Epsilon-Greedy

Motivation

The simplest way to break out of a greedy policy that may have locked onto a bad action is to occasionally ignore it. \(\varepsilon\)-greedy does exactly that: with probability \(1 - \varepsilon\) it picks the action with the highest current value estimate, and with probability \(\varepsilon\) it picks uniformly at random.

It is the default exploration rule in tabular reinforcement learning because it requires nothing beyond a value estimate — no confidence interval, no posterior, no model. The cost of that simplicity is that exploration is undirected: random pulls are spread evenly across all actions, including ones already known to be bad.

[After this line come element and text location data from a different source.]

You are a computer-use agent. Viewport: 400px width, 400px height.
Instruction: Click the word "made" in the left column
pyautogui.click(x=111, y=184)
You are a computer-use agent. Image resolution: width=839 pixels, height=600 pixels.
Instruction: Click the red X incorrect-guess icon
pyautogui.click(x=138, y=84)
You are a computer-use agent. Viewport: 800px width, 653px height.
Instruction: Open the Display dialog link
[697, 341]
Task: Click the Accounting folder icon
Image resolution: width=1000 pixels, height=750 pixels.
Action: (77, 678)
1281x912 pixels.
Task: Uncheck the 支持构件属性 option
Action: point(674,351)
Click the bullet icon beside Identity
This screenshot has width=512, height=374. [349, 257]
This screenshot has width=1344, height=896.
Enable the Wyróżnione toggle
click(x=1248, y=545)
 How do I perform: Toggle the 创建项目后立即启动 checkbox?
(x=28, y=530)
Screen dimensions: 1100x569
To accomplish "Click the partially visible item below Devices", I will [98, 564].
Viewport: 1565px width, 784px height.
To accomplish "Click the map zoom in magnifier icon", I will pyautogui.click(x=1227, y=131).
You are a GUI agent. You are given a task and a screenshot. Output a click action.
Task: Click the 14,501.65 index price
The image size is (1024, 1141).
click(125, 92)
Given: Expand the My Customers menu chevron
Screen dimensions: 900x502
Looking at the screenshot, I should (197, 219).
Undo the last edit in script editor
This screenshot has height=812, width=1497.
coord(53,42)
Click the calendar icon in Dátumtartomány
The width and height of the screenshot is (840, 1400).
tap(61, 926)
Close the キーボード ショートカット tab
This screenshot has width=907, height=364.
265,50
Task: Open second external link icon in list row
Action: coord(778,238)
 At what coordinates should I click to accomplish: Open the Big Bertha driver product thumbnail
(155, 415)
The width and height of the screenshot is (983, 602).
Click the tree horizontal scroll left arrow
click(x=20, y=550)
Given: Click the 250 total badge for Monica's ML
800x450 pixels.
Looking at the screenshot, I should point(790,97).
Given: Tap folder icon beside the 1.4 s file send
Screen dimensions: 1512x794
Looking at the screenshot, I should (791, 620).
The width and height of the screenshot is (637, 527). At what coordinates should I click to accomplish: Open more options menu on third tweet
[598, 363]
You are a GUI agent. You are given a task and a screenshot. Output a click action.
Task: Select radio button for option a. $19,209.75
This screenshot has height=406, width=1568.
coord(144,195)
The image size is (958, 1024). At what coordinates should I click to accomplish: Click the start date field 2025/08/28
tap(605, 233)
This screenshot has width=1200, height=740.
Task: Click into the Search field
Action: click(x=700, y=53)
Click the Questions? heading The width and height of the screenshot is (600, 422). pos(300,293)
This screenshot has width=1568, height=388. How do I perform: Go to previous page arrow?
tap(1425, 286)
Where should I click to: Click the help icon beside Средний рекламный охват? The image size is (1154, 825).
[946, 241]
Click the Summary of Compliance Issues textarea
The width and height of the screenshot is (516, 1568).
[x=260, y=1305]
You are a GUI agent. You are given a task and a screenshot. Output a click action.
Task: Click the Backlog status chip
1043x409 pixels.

See exploration vs. exploitation for the broader context.

Problem

In a multi-armed bandit setting (or per-state in an MDP), maintain reward estimates \(\hat{\mu}_a\) for each action \(a \in \mathcal{A}\) and at each round pick an action to balance:

Exploit the current best estimate to accumulate reward.
Explore alternatives to refine the estimates and avoid locking onto a suboptimal arm.

Key Ideas

Coin flip between greedy and uniform

The whole mechanism is a single coin flip. With probability \(1 - \varepsilon\) act greedily; with probability \(\varepsilon\) pick uniformly at random. No statistics about which action is most worth exploring, no notion of confidence — just a fixed exploration rate distributed uniformly across all arms.

This minimalism is the algorithm’s strength: it works with any value estimator, scales to MDPs with no change, and has no per-arm bookkeeping beyond the value estimates themselves. The cost is that “exploration” is treated as a quota to spend uniformly, not as information-gathering targeted at uncertain arms.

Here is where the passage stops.